Task goal
Filter these entries, keeping only lines that hold the word "settings".

Extracted entries
——

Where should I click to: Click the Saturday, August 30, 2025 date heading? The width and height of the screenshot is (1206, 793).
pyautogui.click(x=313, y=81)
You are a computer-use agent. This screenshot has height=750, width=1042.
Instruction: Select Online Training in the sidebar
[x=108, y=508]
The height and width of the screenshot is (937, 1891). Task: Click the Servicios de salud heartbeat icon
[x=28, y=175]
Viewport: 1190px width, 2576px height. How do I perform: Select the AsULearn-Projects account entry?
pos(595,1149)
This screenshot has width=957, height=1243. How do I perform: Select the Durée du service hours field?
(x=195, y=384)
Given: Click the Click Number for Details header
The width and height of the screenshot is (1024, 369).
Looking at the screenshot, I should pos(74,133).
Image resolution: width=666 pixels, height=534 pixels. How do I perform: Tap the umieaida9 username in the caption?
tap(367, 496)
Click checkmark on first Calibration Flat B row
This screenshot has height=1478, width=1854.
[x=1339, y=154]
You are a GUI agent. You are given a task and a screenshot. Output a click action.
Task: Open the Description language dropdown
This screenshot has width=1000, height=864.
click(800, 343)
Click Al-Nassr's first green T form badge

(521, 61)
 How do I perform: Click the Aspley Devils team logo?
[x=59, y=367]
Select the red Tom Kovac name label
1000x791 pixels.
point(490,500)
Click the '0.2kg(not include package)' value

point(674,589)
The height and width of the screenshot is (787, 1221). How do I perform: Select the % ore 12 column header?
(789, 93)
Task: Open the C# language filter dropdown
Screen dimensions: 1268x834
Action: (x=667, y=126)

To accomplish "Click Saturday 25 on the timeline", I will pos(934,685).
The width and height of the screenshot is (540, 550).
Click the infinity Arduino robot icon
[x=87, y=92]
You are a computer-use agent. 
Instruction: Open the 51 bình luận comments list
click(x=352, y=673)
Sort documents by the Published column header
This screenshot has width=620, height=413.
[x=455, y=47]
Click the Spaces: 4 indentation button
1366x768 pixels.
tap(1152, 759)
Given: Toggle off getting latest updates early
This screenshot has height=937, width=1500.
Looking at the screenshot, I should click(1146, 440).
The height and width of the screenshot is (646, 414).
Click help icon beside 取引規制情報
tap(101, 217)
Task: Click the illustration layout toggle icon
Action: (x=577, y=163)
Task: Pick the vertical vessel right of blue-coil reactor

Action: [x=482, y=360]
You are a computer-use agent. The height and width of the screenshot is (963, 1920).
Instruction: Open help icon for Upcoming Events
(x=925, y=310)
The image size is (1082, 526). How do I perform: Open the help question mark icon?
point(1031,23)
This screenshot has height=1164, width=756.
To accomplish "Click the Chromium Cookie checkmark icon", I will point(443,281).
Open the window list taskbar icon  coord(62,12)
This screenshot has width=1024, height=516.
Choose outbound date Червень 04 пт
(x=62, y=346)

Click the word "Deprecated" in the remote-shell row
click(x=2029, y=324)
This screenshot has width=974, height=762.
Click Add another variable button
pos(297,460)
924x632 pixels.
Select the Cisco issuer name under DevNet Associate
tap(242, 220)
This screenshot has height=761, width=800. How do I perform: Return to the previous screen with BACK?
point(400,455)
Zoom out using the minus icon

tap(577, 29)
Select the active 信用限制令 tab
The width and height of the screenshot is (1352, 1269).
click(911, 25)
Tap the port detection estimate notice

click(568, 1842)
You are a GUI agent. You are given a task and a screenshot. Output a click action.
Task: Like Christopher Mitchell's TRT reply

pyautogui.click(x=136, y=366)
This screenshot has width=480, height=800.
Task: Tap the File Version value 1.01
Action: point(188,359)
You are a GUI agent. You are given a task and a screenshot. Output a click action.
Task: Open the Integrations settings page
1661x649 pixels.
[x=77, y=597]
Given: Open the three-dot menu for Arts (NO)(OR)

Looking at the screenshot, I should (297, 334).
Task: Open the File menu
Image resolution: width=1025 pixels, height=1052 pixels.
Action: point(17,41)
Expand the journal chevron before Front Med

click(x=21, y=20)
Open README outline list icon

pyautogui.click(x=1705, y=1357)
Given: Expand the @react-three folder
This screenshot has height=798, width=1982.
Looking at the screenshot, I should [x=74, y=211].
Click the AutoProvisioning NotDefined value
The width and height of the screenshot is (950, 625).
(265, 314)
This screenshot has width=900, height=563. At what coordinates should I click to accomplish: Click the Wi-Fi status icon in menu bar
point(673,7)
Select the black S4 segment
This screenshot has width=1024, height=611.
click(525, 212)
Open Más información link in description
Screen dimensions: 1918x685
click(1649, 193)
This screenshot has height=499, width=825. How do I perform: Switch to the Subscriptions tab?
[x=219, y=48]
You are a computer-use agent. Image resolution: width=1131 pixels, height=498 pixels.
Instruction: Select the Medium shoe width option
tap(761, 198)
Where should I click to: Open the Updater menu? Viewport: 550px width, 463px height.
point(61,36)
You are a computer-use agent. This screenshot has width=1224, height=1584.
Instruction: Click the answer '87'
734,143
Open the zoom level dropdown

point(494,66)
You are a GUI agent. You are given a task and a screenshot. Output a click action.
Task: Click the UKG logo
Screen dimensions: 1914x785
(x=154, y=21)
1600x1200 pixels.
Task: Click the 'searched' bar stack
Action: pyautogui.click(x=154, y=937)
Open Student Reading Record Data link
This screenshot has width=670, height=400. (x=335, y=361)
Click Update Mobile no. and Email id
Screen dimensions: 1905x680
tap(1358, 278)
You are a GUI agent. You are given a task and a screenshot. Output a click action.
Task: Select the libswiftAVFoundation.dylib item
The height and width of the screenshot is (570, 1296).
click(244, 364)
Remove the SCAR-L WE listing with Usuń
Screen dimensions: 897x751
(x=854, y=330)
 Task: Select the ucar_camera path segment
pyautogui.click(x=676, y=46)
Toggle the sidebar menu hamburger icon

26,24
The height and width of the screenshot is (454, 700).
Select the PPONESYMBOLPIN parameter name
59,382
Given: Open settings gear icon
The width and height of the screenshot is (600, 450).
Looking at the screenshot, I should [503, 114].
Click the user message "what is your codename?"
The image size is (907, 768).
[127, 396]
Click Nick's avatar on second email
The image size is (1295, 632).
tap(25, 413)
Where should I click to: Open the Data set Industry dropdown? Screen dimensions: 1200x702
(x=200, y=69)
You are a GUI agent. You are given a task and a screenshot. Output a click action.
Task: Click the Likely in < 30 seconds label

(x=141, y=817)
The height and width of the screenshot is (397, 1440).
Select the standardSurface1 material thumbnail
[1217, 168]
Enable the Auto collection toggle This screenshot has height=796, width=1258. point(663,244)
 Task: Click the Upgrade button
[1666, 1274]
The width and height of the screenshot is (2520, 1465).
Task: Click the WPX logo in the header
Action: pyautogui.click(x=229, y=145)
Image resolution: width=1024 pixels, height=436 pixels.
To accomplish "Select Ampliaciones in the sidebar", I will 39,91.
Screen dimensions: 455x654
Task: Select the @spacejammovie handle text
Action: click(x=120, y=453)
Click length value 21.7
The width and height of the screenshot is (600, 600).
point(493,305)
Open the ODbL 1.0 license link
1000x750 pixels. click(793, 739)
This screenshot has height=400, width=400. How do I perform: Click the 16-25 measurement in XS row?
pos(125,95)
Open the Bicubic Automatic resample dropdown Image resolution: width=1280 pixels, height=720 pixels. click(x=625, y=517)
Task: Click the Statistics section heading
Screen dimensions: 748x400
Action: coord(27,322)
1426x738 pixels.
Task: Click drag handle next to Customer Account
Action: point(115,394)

——

Response to the exercise
Task: Open the Integrations settings page
Given: Open settings gear icon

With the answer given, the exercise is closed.